LAUSR

Abstract We have obtained original experimental data on the viscosity and supercooling of Fe-Mn melts with a Mn content of 5, 7, 10, 12 and 15 wt% for optimization of high-manganese Hadfield steel (11.5–15.0 wt% Mn) smelting technology. The experimental data on the viscosity is analyzed based on the hypothesis about the microheterogeneity of metal melts. The optimal manganese content in Hadfield steel of 12 wt% is found. It is shown that the heating Hadfield liquid steel before crystallization up to 1500 °C destroys microheterogeneity. The effect of the destruction of Hadfield liquid steel microheterogeneity on crystallization conditions has been studied. The change in crystallization conditions is assessed by changes in microstructure morphology, crystal structure and nanomechanical properties.
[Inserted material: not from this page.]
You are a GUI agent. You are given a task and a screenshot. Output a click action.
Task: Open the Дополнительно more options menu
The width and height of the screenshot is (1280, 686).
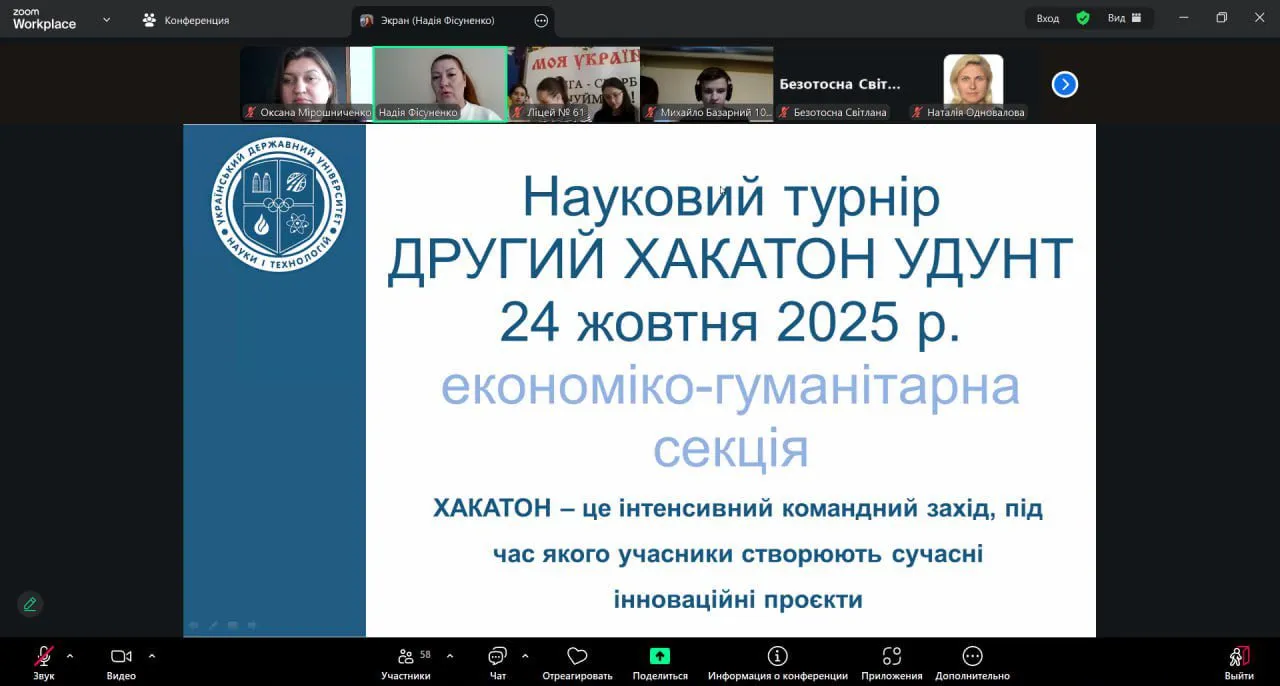(x=972, y=657)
The optical microscopy, energy-dispersive X-ray spectroscopy and electron backscattered diffraction are used for the study of morphology, elemental composition and crystal structure of solid solution dendrites. The destruction of microheterogeneity leads to manganese dendritic segregation during solidification. The nanoindentation is used to measure hardness and the Young modulus of manganese-rich (20–30 wt% Mn) segregation layer and dendrite volume. The obtained values are used for calculation of the adhesion of segregation layer Кint = 4.8 MPa·m0.5 and the fracture energy of an inhomogeneous dendrite Gc = 95 J·m−2.